Nano-zero-valent irons (nZVI) have shown great potential to function as universal and low-cost magnetic adsorbents. Yet, the rapid agglomeration and easy surface corrosion of nZVI in solution greatly hinders their overall applicability. Here, carboxylated cellulose nanocrystals (CCNC), widely available from renewable biomass resources, were prepared and applied for the immobilization of nZVI. In doing so, carboxylated cellulose nanocrystals supporting nano-zero-valent irons (CCNC-nZVI) were obtained via an in-situ growth method. The CCNC-nZVI were characterized and then evaluated for their performances in wastewater treatment. The results obtained show that nZVI nanoparticles could attach to the carboxyl and hydroxyl groups of CCNC, and well disperse on the CCNC surface with a size of ~10 nm. With the CCNC acting as corrosion inhibitors improving the reaction activity of nZVI, CCNC-nZVI exhibited an improved dispersion stability and electron utilization efficacy. The Pb(II) adsorption capacity of CCNC-nZVI reached 509.3 mg·g^–1 (298.15 K, pH = 4.0), significantly higher than that of CCNC. The adsorption was a spontaneous exothermic process and could be perfectly fitted by the pseudo-second-order kinetics model. This study may provide a novel and green method for immobilizing magnetic nanomaterials by using biomassbased resources to develop effective bio-adsorbents for wastewater decontamination.
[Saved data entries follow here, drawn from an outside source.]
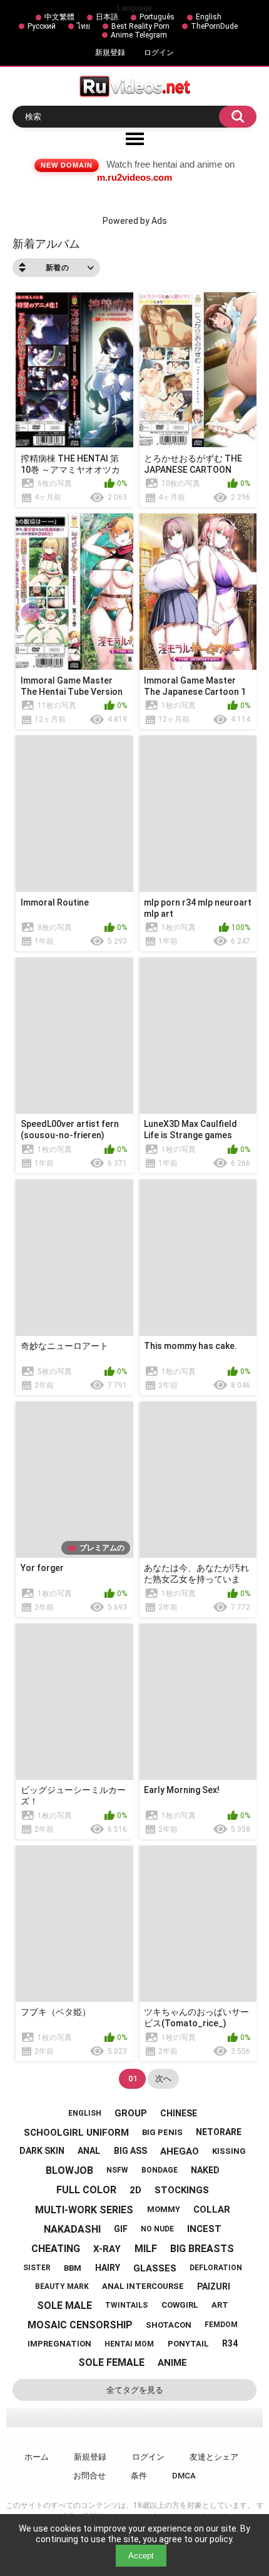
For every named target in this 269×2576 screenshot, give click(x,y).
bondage (159, 2170)
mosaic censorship (80, 2325)
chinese (178, 2113)
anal (89, 2151)
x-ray (107, 2249)
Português (157, 17)
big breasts (202, 2249)
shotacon (168, 2325)
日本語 (107, 17)
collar (211, 2209)
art (219, 2305)
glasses (154, 2268)
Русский (42, 26)
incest (204, 2229)
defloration (216, 2267)
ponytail (188, 2343)
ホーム (36, 2457)
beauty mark (62, 2286)
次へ (163, 2078)
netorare (218, 2132)
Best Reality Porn (140, 26)
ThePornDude (214, 26)
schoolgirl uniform (76, 2132)
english (84, 2113)
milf (145, 2249)
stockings (182, 2190)
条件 (139, 2475)
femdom (221, 2324)
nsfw (117, 2170)
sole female (111, 2362)
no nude (157, 2229)
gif (121, 2229)
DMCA (184, 2475)
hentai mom (129, 2344)
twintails (126, 2305)
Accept (141, 2555)
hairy (107, 2268)
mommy (163, 2209)
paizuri (213, 2286)
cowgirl (179, 2305)
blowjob (69, 2170)
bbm (72, 2268)
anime (172, 2362)
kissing (229, 2151)
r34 (230, 2343)
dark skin (41, 2151)
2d (135, 2190)
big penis (162, 2132)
纳米零价铁（nZVI）已显示出作为通用和低成本磁性吸附剂的巨大潜力。然而，nZVI在溶液中的快速团聚和容易的表面腐蚀大大阻碍了它们的整体适用性。在这里，制备了可从可再生生物质资源广泛获得的羧化纤维素纳米晶体（CCNC），并将其用于nZVI的固定化。这样，通过原位获得了支持纳米零价铁的羧化纤维素纳米晶体（CCNC-nZVI）生长方法。对CCNC-nZVI进行表征，然后评估其在废水处理中的性能。获得的结果表明，nZVI纳米粒子可以附着在CCNC的羧基和羟基上，并以约10 nm的大小很好地分散在CCNC表面上。CCNC作为腐蚀抑制剂可改善nZVI的反应活性，CCNC-nZVI表现出改善的分散稳定性和电子利用效率。CCNC-nZVI的Pb（II）吸附容量达到509.3 mg·g ^–1（298.15 K，pH = 4.0），明显高于CCNC。吸附是自发的放热过程，可以通过拟二级动力学模型完美拟合。这项研究可以通过使用基于生物质的资源开发用于废水净化的有效生物吸附剂，为固定磁性纳米材料提供一种新颖而绿色的方法。